-- About this exercise --
Find the line with "The width and height of the screenshot is (294, 220)." in the records below. Copy it and every line after it, up to and including the line with "Click the Tarjeta".

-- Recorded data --
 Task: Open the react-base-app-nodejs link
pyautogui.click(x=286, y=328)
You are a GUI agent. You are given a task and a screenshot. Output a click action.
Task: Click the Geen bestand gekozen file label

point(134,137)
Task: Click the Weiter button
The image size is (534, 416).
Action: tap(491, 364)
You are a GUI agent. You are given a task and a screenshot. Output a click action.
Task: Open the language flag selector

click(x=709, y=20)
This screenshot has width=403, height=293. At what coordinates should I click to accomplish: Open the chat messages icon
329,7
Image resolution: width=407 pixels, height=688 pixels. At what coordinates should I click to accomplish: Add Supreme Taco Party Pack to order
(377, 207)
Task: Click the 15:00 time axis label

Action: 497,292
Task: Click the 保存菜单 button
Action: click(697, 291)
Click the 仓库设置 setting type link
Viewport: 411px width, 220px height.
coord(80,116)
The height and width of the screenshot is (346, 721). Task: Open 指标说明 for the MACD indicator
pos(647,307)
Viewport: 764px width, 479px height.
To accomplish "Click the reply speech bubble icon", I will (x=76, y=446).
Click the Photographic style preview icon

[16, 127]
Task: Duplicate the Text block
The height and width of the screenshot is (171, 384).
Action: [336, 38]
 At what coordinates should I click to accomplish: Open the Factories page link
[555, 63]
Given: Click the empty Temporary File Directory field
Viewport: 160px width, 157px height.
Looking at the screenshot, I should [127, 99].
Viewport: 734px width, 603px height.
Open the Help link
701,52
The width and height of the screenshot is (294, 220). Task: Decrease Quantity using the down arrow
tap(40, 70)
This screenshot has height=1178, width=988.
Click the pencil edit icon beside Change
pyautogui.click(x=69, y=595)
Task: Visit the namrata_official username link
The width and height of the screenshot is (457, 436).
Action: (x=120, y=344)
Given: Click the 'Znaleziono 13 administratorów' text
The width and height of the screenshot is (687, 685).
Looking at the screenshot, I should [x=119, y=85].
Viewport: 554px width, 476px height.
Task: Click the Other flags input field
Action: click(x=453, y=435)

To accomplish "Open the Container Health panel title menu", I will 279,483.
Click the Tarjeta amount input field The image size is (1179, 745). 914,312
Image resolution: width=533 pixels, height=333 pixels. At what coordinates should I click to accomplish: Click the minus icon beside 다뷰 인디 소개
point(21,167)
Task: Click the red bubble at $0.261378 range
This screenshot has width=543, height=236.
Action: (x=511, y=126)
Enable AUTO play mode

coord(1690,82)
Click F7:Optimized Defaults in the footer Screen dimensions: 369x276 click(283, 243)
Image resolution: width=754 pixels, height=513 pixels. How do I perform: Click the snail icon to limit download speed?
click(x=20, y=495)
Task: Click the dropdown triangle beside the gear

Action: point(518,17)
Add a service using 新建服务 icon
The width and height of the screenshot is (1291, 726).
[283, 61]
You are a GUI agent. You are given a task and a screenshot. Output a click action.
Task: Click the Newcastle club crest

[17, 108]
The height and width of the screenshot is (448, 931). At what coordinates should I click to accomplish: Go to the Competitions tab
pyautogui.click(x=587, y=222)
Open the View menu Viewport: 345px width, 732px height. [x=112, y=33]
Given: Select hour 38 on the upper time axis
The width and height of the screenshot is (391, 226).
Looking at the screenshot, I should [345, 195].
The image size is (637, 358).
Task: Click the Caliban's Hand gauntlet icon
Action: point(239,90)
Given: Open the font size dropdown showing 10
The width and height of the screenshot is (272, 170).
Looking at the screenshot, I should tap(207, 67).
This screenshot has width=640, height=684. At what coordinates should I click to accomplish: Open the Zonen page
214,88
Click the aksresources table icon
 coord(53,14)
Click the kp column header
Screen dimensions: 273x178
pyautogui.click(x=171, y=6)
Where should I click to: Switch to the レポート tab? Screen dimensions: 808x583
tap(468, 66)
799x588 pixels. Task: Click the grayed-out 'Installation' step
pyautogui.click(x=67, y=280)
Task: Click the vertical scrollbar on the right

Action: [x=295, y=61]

-- Result of this task --
The width and height of the screenshot is (294, 220). Task: Decrease Quantity using the down arrow
tap(40, 70)
This screenshot has height=1178, width=988.
Click the pencil edit icon beside Change
pyautogui.click(x=69, y=595)
Task: Visit the namrata_official username link
The width and height of the screenshot is (457, 436).
Action: (x=120, y=344)
Given: Click the 'Znaleziono 13 administratorów' text
The width and height of the screenshot is (687, 685).
Looking at the screenshot, I should [x=119, y=85].
Viewport: 554px width, 476px height.
Task: Click the Other flags input field
Action: click(x=453, y=435)

To accomplish "Open the Container Health panel title menu", I will 279,483.
Click the Tarjeta amount input field The image size is (1179, 745). 914,312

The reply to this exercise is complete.